I think the problem is that the nn.Module submodules of that object don't have forward methods and are never actually called. This variant using nn.Sequential does what you want it to:

class MyModule(nn.Module):
    def __init__(self):
        super().__init__()
        
        self.module = nn.ModuleList()
        for i in range(4):
            block = nn.ModuleList()
            for i in range(5):
                block.append(nn.Linear(10, 10))
            self.module.append(nn.Sequential(*block))
        
    def forward(self, x):
        for i in range(4):
            x = self.module[i](x)
        return x

as does defining a custom submodule class with a forward method and using that class for the submodules. Does either of those resolve the issue?

Actually, the problem arose when trying to get a nice summary table for the VAE of Stable Diffusion, where as you can see they use this approach: https://github.com/Stability-AI/generative-models/blob/main/sgm/modules/diffusionmodules/model.py#L542

However, I see your point about the missing forward method, and indeed it would make no sense to try to compute an exact output shape for such nn.Module.

Still, I think it might be useful to try to find a workaround to print an "expected" output shape.
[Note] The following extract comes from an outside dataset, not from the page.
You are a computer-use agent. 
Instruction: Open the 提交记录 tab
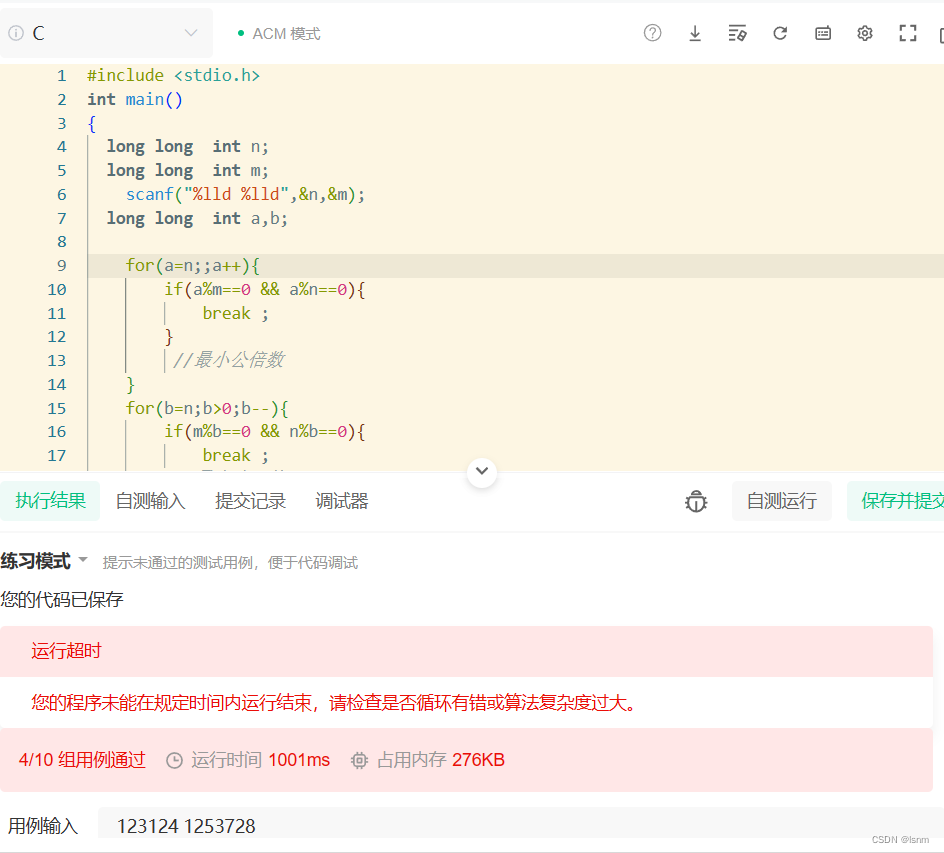coord(250,501)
Maybe we could set it to the output shape of the last used .submodule of such nn.Module.

For instance, in the following example:

class MyModule(nn.Module):
    def __init__(self):
        super().__init__()
        
        self.module = nn.ModuleList()
        for i in range(4):
            block = nn.ModuleList()
            attn = nn.ModuleList()
            for i in range(5):
                block.append(nn.Linear(10, 10))
                attn.append(nn.Linear(10, 10))
            module = nn.Module()
            module.block = block
            module.attn = attn
            self.module.append(module)
        
    def forward(self, x):
        for i in range(4):
            for j in range(5):
                x = self.module[i].block[j](x)
                x = self.module[i].attn[j](x)
        return x

the output shape of the first nn.Module would be the output shape of self.module[0].attn[4](x) since .attn[4] is the last thing called in self.module[0], the output shape of the second nn.Module would be the output shape of self.module[1].attn[4](x), and so on.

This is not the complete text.